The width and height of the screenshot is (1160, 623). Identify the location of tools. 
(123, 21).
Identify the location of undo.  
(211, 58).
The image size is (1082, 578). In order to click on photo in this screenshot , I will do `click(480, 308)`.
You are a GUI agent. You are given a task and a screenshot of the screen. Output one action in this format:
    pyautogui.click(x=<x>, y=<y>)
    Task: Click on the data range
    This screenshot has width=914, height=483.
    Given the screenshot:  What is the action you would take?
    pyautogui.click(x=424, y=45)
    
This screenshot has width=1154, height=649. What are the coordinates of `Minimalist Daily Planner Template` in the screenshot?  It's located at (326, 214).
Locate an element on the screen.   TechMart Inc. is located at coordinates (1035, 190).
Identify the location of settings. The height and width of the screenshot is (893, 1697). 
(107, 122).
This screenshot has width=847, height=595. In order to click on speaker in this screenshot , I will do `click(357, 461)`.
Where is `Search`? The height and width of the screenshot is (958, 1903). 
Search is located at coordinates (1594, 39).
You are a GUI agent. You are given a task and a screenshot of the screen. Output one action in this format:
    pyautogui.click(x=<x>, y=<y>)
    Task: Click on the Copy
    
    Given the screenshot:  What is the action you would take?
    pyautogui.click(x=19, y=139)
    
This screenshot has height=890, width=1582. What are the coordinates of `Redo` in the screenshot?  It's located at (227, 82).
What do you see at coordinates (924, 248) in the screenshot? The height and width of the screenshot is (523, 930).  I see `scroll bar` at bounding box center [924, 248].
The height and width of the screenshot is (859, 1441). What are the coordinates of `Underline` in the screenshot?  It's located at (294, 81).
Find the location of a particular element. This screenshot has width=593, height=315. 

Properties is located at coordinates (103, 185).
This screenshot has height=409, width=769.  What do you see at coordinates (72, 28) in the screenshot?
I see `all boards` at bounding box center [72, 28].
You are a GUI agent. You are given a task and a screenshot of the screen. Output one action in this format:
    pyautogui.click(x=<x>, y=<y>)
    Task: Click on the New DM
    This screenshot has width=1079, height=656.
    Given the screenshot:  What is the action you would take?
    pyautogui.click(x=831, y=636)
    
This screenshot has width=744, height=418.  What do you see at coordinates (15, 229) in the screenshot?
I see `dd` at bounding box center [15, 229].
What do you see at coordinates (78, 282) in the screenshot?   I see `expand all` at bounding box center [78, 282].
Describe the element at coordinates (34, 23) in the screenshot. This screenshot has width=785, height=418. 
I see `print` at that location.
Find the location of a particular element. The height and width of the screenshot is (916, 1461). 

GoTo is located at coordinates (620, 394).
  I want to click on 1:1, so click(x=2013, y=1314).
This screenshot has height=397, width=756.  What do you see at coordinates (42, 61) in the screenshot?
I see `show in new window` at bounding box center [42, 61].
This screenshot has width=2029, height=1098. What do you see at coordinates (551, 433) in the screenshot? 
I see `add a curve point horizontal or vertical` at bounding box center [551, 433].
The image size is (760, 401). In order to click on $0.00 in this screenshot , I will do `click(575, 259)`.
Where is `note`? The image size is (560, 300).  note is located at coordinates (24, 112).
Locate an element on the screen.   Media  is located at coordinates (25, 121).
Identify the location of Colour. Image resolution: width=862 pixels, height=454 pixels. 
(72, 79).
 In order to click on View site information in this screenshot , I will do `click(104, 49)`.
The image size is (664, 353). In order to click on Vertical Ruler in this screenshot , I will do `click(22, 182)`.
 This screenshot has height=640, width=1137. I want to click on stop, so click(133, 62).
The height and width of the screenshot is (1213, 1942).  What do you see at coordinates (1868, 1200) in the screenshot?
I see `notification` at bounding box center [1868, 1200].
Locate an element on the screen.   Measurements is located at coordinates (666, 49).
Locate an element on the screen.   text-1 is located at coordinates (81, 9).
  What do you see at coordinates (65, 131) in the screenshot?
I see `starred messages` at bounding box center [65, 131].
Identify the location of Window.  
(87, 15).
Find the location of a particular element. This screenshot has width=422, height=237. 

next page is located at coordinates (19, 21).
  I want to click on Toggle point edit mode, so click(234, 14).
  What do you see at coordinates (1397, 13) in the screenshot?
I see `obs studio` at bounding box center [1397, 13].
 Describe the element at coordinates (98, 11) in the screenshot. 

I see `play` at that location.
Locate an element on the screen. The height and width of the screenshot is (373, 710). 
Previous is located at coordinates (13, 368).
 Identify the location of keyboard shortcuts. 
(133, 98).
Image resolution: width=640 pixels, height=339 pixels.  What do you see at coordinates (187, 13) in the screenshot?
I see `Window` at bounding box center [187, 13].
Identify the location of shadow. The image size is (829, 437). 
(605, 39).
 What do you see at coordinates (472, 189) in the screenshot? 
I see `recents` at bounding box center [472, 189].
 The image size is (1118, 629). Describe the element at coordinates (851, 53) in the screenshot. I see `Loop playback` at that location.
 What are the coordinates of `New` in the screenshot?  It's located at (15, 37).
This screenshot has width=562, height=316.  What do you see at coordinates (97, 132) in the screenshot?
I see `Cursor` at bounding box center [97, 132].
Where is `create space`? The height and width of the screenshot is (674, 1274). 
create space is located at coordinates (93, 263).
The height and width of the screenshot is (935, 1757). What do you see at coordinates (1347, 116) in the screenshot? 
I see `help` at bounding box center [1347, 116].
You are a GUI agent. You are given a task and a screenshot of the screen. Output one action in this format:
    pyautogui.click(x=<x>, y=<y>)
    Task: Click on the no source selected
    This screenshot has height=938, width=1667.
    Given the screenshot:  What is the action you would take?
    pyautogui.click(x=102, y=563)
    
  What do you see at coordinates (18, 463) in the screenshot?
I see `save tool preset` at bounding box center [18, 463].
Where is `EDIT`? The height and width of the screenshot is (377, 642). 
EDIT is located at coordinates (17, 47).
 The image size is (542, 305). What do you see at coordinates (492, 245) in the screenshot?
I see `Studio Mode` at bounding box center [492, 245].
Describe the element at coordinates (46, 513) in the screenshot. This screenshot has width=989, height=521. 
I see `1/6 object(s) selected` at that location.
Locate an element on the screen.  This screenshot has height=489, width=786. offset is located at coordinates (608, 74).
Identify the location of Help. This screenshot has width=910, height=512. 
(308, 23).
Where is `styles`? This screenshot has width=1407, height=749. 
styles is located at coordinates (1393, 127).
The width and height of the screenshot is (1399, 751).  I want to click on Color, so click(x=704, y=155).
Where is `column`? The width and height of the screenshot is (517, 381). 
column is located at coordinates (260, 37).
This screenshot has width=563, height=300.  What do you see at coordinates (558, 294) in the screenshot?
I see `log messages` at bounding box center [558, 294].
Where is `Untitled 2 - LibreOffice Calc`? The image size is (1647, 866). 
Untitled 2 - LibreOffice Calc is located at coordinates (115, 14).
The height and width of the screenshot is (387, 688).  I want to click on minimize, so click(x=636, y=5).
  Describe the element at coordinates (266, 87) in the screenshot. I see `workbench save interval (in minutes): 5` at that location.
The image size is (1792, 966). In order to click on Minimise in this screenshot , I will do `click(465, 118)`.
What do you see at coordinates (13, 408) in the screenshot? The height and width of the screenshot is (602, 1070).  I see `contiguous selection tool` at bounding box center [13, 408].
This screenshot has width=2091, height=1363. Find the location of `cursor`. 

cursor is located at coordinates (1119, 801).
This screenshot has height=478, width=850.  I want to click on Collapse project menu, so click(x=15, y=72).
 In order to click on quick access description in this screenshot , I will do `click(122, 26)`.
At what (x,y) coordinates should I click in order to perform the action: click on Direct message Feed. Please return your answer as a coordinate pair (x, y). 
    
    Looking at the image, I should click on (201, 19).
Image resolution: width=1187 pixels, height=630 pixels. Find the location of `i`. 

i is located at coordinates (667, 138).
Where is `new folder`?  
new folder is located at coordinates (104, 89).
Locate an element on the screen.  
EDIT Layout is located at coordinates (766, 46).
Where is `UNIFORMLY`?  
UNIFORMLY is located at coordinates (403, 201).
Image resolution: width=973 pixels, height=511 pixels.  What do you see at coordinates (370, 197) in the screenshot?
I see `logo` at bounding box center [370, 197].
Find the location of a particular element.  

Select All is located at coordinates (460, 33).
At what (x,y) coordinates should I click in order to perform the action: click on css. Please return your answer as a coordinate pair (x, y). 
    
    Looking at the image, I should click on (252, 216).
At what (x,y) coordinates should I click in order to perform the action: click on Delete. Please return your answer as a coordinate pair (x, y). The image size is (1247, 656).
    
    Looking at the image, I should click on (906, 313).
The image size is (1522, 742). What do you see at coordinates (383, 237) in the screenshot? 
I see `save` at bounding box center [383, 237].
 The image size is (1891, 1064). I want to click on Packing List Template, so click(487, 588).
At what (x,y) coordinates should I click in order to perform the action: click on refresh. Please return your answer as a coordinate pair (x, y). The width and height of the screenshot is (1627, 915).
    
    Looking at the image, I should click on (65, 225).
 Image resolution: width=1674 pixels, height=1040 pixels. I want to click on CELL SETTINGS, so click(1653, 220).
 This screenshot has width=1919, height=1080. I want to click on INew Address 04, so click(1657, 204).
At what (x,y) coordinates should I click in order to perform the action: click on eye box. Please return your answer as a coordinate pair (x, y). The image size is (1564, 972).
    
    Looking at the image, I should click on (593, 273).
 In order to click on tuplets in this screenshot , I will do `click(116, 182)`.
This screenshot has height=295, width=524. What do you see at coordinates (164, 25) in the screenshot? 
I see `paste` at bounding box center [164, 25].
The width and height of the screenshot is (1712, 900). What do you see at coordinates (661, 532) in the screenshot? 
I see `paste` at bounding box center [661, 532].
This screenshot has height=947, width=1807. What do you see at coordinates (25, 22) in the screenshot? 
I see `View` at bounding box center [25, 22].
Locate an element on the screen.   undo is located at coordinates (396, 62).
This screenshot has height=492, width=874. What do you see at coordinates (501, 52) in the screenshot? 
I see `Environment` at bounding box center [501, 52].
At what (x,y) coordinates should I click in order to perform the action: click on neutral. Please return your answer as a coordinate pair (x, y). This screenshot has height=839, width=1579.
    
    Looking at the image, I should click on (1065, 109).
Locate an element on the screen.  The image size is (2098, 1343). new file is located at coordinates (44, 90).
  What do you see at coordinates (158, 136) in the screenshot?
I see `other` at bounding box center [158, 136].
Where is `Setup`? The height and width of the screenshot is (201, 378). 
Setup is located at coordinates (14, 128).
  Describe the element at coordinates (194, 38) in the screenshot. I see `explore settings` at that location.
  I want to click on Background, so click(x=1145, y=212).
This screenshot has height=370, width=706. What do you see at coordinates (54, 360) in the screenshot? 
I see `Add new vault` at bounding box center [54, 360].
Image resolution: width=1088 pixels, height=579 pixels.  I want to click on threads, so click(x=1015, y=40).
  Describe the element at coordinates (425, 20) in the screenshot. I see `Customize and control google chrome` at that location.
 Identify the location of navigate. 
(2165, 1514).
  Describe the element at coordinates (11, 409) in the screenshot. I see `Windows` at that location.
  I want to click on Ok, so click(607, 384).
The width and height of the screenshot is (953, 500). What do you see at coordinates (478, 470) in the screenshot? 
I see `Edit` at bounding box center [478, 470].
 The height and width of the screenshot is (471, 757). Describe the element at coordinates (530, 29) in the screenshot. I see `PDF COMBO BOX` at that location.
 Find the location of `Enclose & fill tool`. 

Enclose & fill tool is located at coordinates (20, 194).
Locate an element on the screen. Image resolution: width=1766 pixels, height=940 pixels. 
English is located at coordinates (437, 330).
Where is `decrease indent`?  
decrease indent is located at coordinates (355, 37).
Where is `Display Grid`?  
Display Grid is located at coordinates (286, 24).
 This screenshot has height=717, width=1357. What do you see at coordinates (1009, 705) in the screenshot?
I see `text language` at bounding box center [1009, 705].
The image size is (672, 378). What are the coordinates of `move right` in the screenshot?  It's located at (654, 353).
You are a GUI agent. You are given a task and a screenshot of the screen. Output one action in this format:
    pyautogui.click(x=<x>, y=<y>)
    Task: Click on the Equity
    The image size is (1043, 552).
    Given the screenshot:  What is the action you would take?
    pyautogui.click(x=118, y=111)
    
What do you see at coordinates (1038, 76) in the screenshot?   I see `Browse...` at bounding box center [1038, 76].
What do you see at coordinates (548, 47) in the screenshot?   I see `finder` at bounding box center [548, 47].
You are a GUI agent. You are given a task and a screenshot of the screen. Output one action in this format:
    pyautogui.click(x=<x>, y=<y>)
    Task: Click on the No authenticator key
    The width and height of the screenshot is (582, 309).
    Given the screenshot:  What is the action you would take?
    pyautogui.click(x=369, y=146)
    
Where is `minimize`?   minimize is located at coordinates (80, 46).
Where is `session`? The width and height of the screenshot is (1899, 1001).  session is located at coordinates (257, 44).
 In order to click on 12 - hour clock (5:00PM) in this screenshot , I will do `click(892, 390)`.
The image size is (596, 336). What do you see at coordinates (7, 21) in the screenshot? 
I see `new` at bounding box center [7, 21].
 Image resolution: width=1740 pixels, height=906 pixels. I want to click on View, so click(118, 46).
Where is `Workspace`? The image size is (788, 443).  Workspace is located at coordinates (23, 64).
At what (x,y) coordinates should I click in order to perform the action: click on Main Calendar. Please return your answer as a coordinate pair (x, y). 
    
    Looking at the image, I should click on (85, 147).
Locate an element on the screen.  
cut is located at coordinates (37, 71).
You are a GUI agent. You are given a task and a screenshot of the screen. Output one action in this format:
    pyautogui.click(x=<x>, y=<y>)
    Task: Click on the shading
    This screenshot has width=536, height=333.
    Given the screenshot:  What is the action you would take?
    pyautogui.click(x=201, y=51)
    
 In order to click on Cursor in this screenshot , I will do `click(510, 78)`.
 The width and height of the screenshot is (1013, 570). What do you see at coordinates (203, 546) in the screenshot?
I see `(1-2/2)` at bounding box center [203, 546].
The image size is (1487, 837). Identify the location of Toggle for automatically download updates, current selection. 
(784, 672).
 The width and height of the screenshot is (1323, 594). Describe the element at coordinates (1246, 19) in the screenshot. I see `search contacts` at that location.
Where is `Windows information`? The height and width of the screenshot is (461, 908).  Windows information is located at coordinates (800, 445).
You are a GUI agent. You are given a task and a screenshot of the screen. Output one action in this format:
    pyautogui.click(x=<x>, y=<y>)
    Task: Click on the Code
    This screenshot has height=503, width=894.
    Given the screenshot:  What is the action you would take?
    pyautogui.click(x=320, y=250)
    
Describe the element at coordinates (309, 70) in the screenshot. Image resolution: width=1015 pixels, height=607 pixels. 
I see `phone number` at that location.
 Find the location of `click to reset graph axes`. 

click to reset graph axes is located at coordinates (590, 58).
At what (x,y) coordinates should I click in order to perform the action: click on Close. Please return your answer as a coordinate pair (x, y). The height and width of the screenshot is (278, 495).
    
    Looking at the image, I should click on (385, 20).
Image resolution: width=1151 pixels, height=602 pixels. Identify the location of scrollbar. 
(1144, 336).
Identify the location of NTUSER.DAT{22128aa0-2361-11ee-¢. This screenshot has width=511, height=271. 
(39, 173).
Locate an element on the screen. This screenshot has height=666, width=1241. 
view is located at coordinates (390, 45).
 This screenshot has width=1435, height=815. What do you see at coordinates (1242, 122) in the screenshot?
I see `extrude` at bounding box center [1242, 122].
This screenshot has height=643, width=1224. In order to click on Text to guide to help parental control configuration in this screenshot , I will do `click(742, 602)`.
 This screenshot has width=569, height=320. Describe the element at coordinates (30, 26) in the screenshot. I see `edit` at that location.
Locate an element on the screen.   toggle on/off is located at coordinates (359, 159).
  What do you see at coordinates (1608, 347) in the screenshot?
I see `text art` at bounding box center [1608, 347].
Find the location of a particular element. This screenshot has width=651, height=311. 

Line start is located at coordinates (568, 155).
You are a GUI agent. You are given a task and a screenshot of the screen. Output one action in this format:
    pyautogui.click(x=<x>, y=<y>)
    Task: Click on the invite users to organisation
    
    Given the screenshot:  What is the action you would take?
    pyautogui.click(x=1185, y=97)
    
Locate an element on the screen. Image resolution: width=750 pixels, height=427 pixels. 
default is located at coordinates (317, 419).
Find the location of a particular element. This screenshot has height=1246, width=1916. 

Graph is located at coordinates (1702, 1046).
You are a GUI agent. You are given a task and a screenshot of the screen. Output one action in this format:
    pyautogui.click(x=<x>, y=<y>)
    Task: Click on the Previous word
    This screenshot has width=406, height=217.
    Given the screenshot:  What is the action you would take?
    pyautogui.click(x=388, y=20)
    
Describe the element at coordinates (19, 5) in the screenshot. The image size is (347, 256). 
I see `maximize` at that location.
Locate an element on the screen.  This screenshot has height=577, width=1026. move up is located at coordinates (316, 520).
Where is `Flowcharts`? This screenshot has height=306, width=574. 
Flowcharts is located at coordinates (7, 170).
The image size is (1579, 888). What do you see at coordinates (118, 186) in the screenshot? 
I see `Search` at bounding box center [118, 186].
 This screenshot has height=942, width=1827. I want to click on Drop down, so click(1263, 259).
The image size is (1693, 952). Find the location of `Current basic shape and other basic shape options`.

......

§ EXERCISE BRIEF
Pick out each line of the material above that contains the string "fill" and copy those lines.

§ THE ANSWER
 Find the location of `Enclose & fill tool`. 
Enclose & fill tool is located at coordinates (20, 194).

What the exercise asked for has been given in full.